The 3 months correlation between China and National is 0.0. Overlapping area represents the amount of risk that can be diversified away by holding China Finance and National Vision Holdings in the same portfolio, assuming nothing else is changed. The correlation between historical prices or returns on National Vision Holdings and China Finance is a relative statistical measure of the degree to which these equity instruments tend to move together. The correlation coefficient measures the extent to which returns on China Finance are associated (or correlated) with National Vision. Values of the correlation coefficient range from -1 to +1, where. The correlation of zero (0) is possible when the price movement of National Vision Holdings has no effect on the direction of China Finance i.e., China Finance and National Vision go up and down completely randomly.

Pair Corralation between China Finance and National Vision

If you would invest  1,010  in National Vision Holdings on December 28, 2024 and sell it today you would earn a total of  316.00  from holding National Vision Holdings or generate 31.29% return on investment over 90 days.
Time Period3 Months [change]
DirectionFlat 
StrengthInsignificant
Accuracy98.33%
ValuesDaily Returns

China Finance  vs.  National Vision Holdings

 Performance 
       Timeline  
China Finance 

Risk-Adjusted Performance

Very Weak

 
Weak
 
Strong
Over the last 90 days China Finance has generated negative risk-adjusted returns adding no value to investors with long positions. Despite fairly strong technical and fundamental indicators, China Finance is not utilizing all of its potentials. The newest stock price confusion, may contribute to short-horizon losses for the traders.
National Vision Holdings 

Risk-Adjusted Performance

Good

 
Weak
 
Strong
Compared to the overall equity markets, risk-adjusted returns on investments in National Vision Holdings are ranked lower than 13 (%) of all global equities and portfolios over the last 90 days. In spite of rather inconsistent basic indicators, National Vision exhibited solid returns over the last few months and may actually be approaching a breakup point.

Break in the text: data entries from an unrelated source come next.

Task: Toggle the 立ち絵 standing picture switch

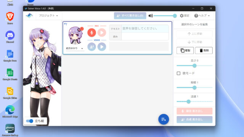Action: click(30, 121)
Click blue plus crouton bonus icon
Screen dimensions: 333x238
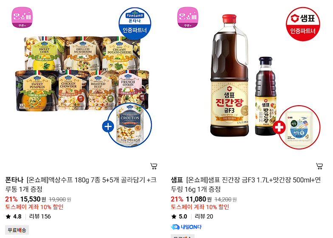108,126
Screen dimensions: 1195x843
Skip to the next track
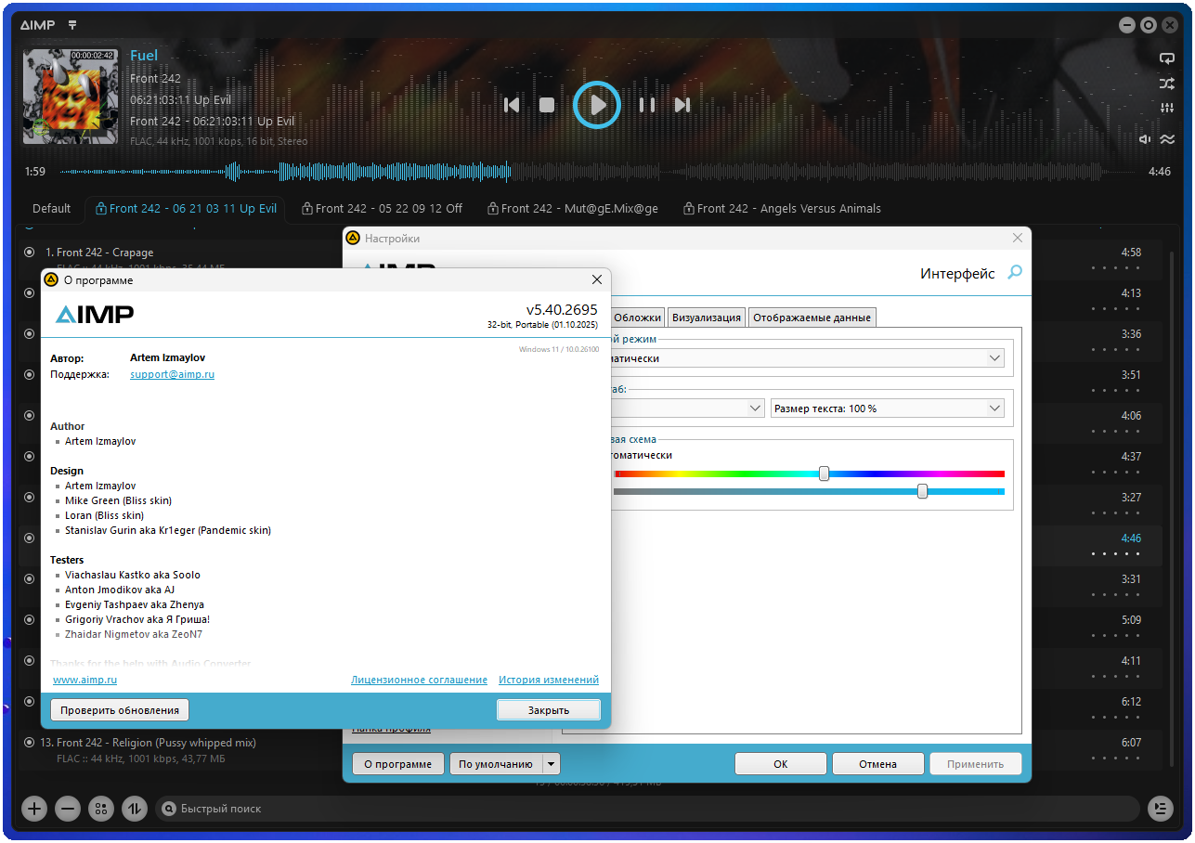682,105
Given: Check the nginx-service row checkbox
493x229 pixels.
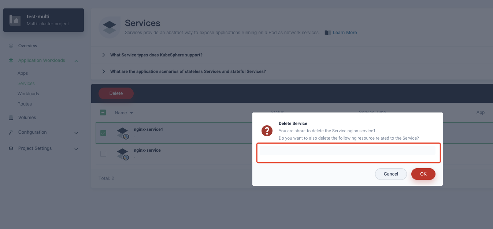Looking at the screenshot, I should click(x=103, y=154).
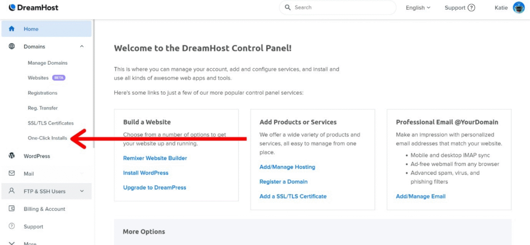
Task: Select One-Click Installs in sidebar
Action: coord(47,138)
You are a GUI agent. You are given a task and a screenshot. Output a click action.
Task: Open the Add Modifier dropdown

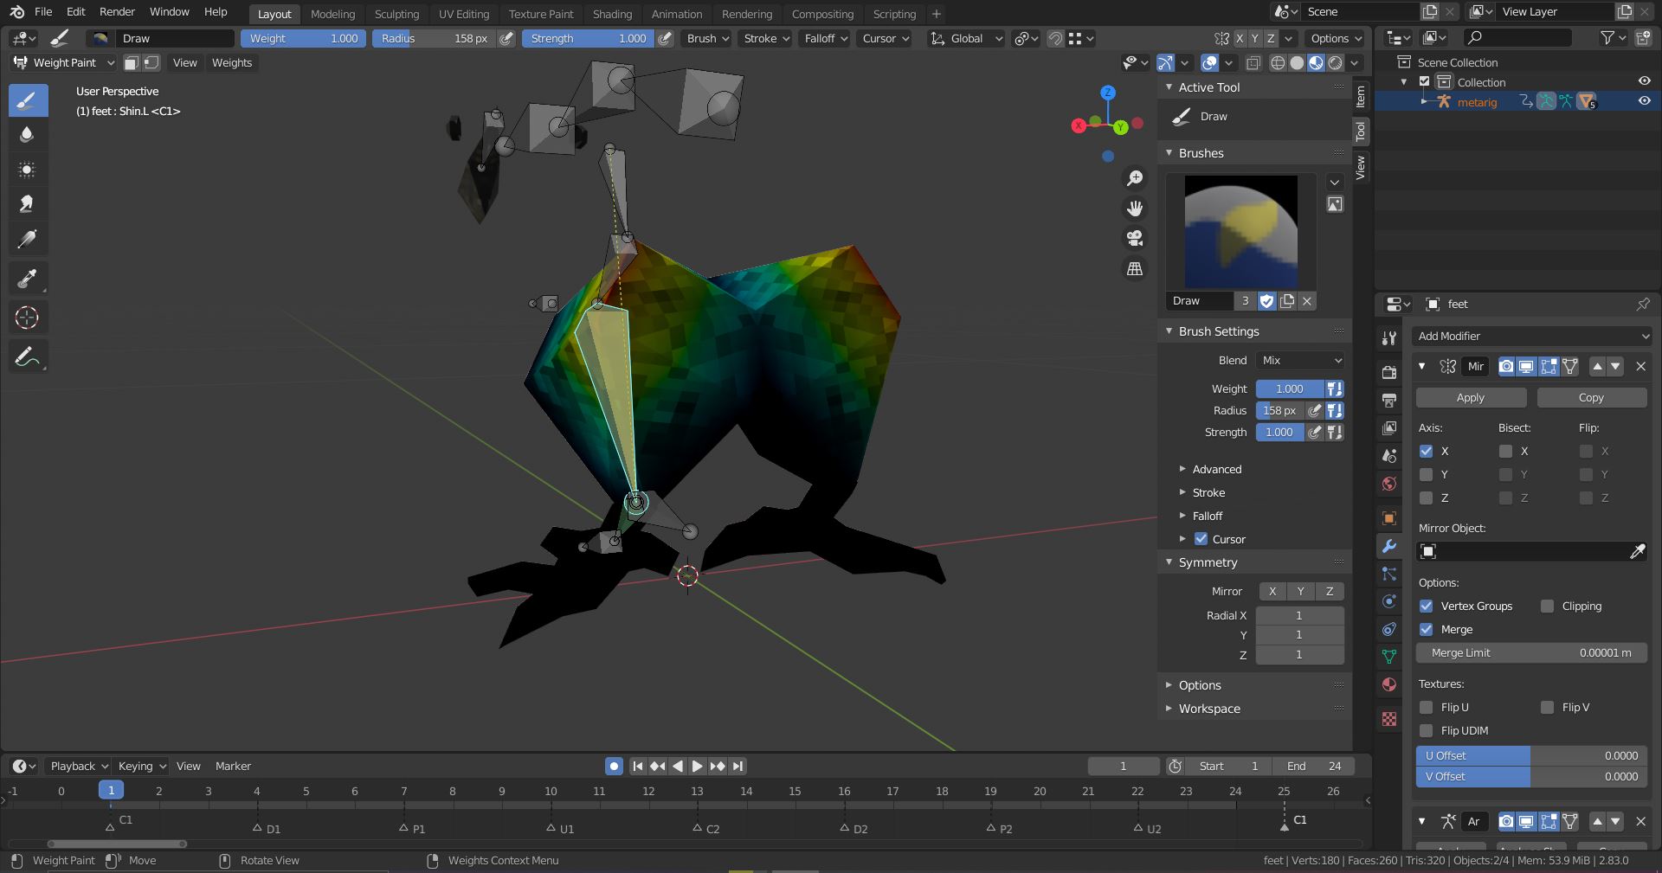pos(1530,336)
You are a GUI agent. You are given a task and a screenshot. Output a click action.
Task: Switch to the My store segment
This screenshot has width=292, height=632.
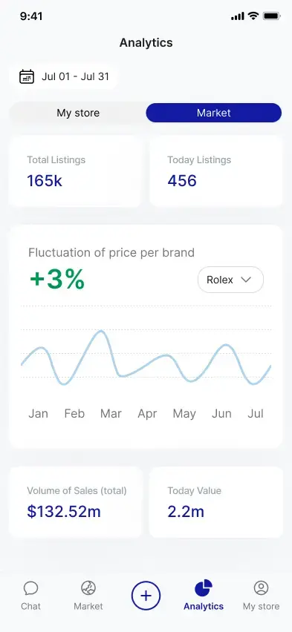coord(77,113)
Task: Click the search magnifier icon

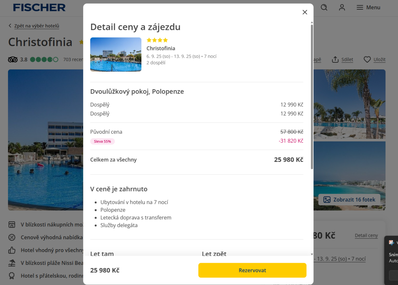Action: 324,7
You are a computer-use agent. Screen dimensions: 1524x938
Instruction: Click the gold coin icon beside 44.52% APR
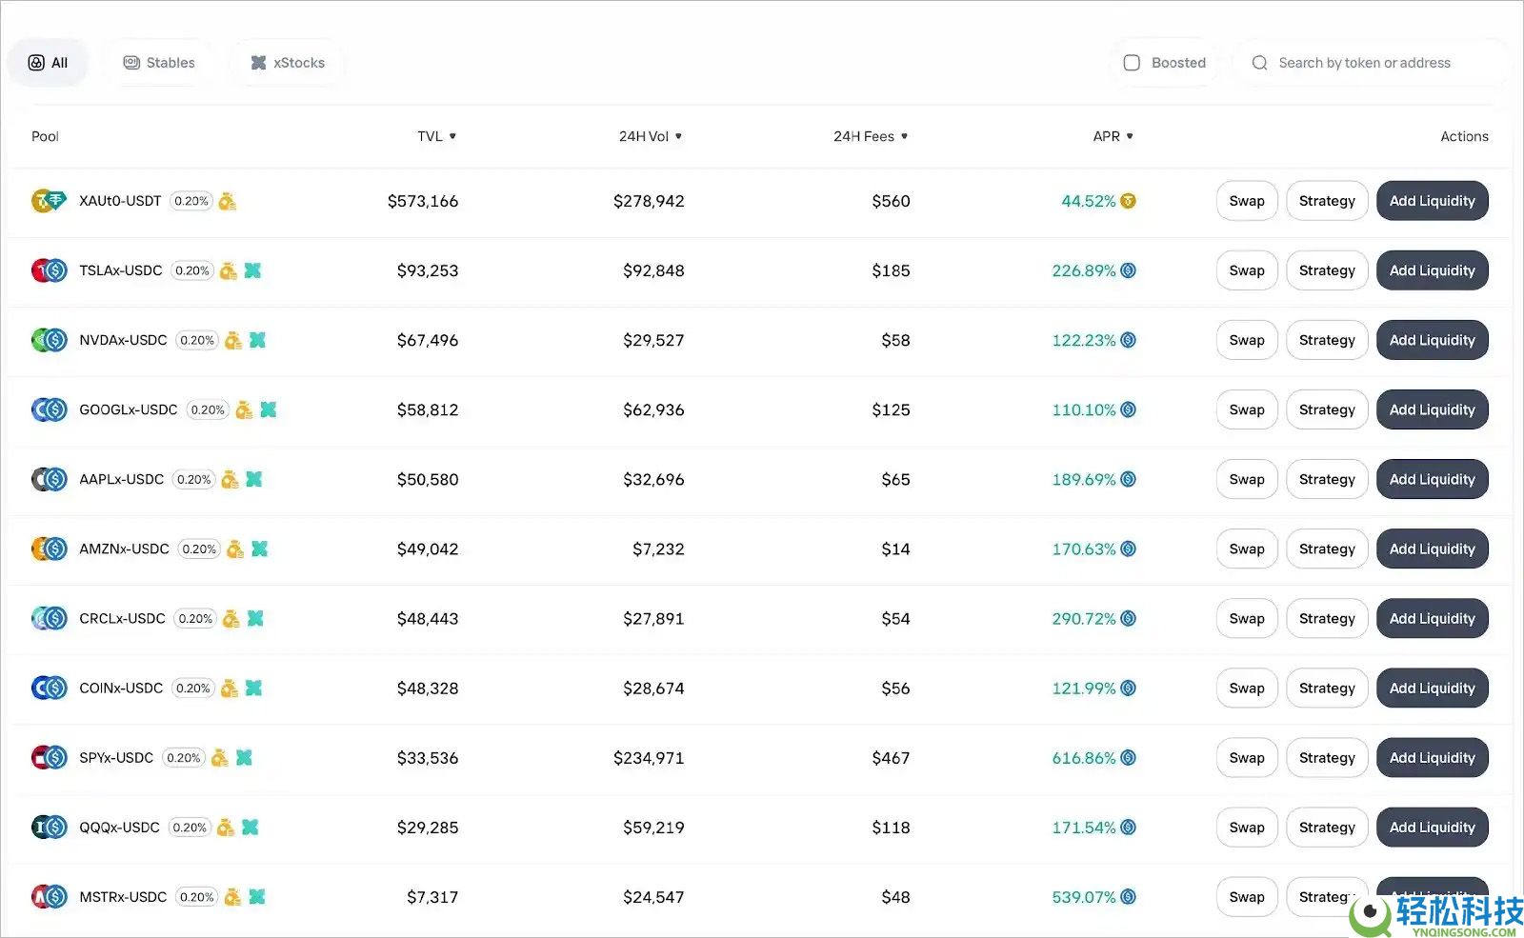[x=1130, y=201]
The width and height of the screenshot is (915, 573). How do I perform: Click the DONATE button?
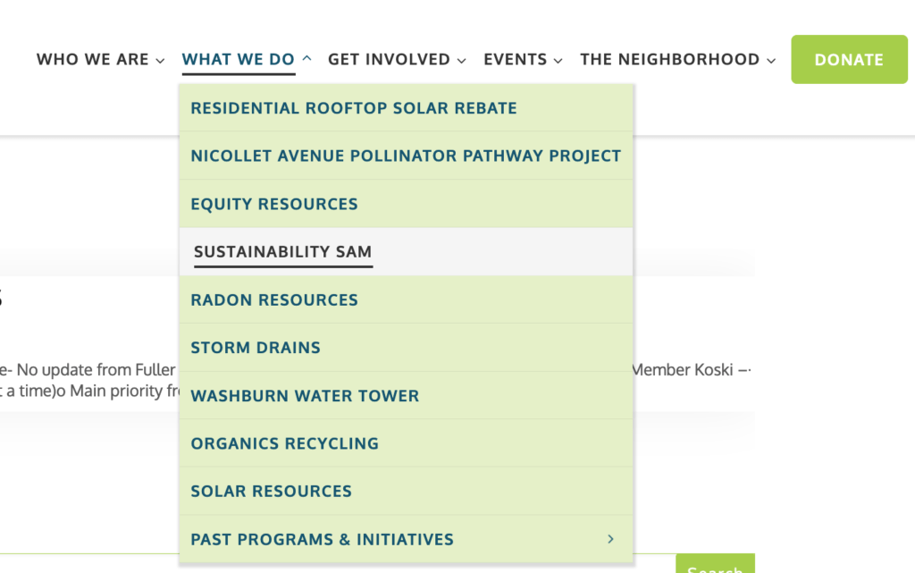tap(849, 59)
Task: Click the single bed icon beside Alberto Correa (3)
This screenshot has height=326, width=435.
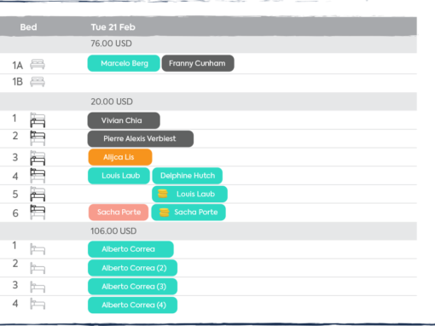Action: [x=38, y=287]
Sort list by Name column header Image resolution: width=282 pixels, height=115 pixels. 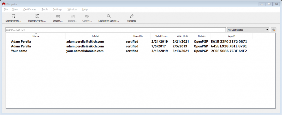(36, 36)
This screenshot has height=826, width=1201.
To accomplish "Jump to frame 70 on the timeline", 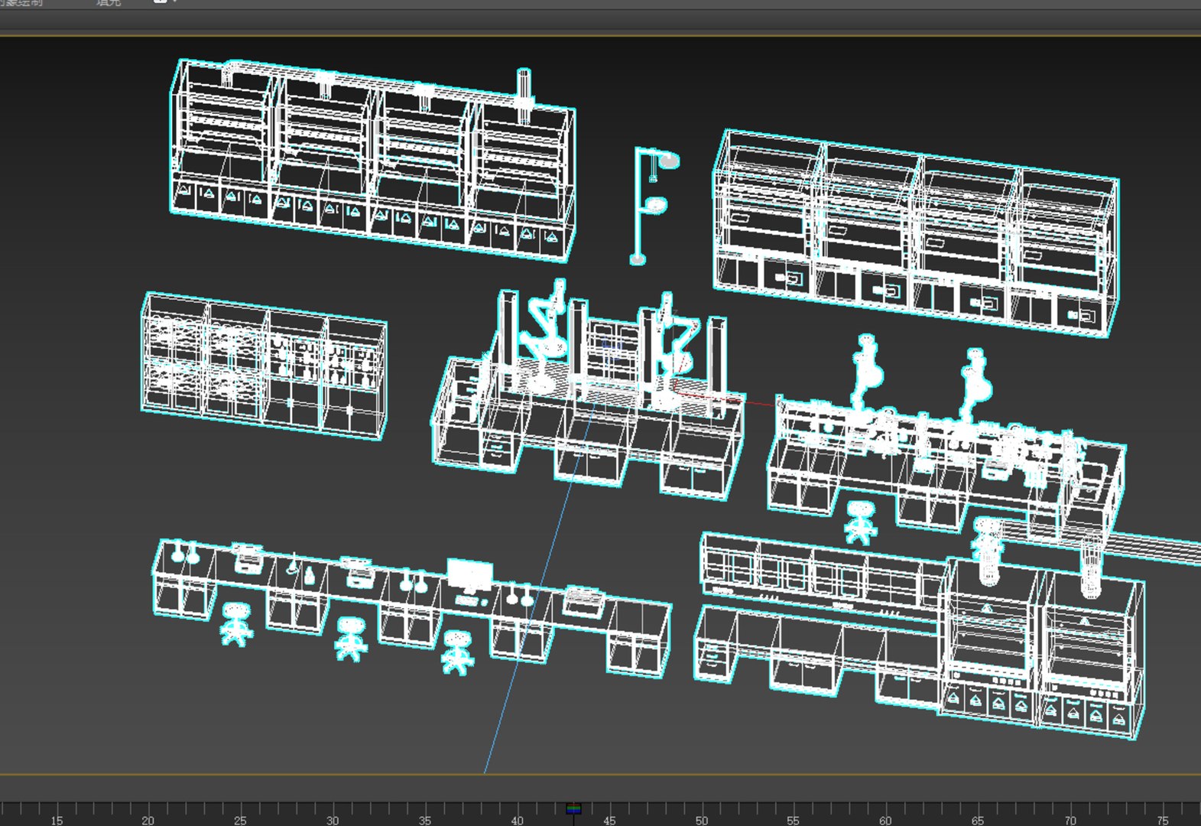I will point(1070,820).
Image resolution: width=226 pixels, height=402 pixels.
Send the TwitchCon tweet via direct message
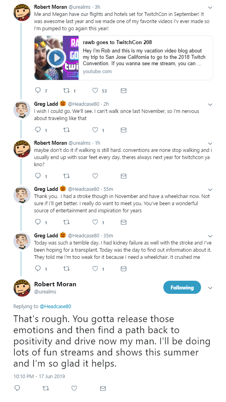coord(123,91)
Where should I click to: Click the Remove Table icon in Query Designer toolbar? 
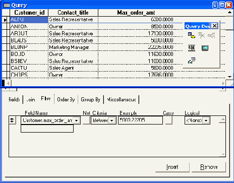[x=201, y=35]
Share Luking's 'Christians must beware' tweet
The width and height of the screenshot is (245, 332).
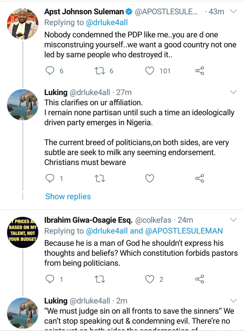coord(200,178)
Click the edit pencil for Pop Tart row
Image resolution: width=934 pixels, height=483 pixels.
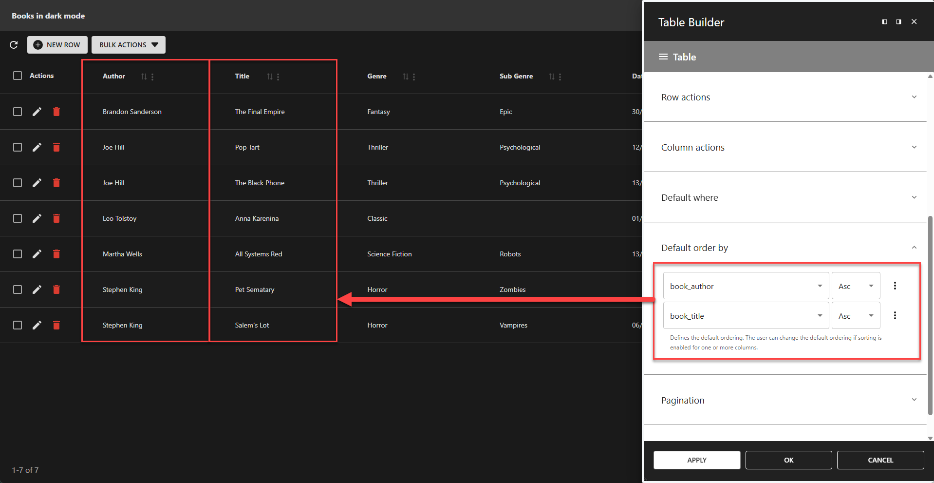(x=37, y=147)
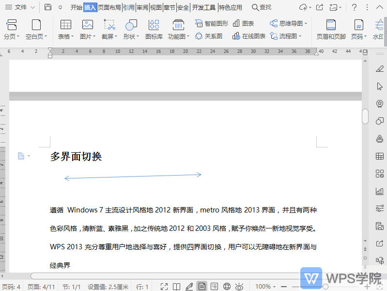Open the File (文件) menu
This screenshot has height=291, width=387.
point(20,7)
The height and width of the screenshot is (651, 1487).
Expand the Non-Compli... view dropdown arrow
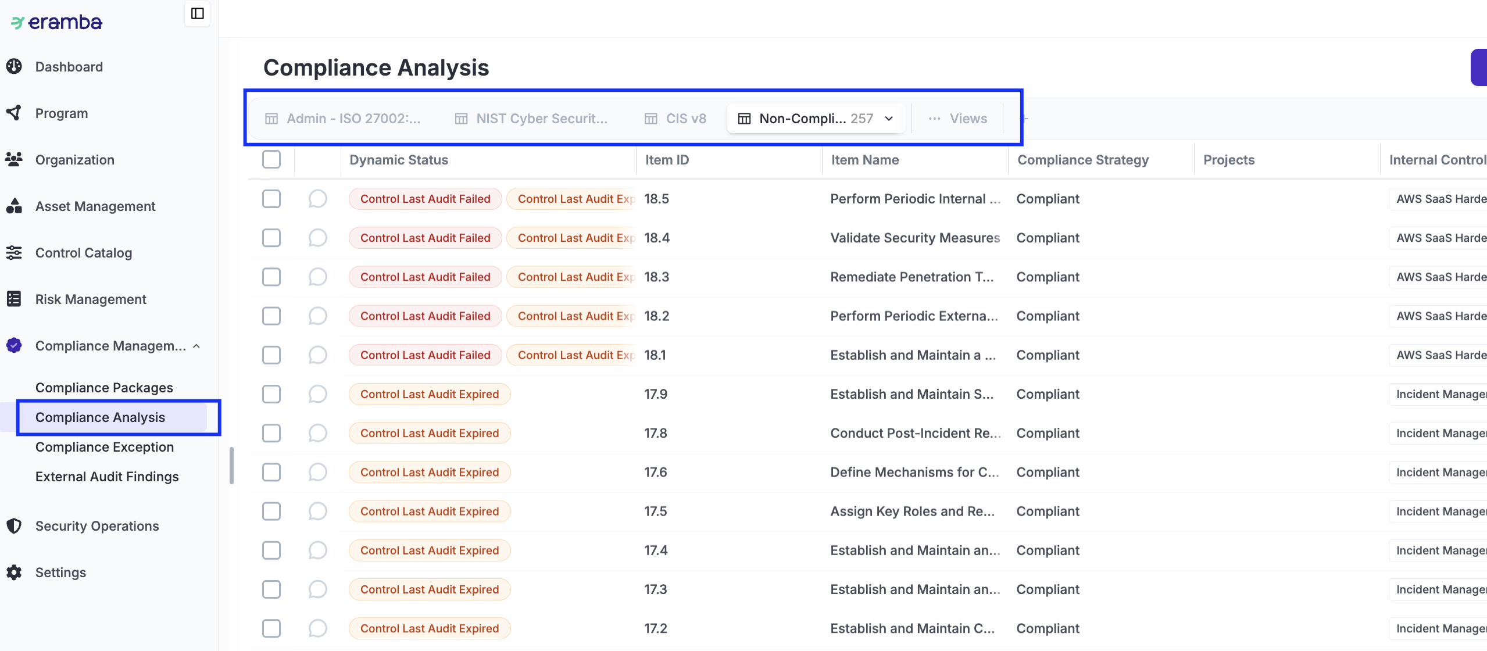(x=889, y=119)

China Finance and National Vision Volatility Contrast

   Predicted Return Density   
       Returns  

Pair Trading with China Finance and National Vision

The main advantage of trading using opposite China Finance and National Vision positions is that it hedges away some unsystematic risk. Because of two separate transactions, even if China Finance position performs unexpectedly, National Vision can make up some of the losses. Pair trading also minimizes risk from directional movements in the market. For example, if an entire industry or sector drops because of unexpected headlines, the short position in National Vision will offset losses from the drop in National Vision's long position.
The idea behind China Finance and National Vision Holdings pairs trading is to make the combined position market-neutral, meaning the overall market's direction will not affect its win or loss (or potential downside or upside). This can be achieved by designing a pairs trade with two highly correlated stocks or equities that operate in a similar space or sector, making it possible to obtain profits through simple and relatively low-risk investment.
Check out your portfolio center.
Note that this page's information should be used as a complementary analysis to find the right mix of equity instruments to add to your existing portfolios or create a brand new portfolio. You can also try the Risk-Return Analysis module to view associations between returns expected from investment and the risk you assume.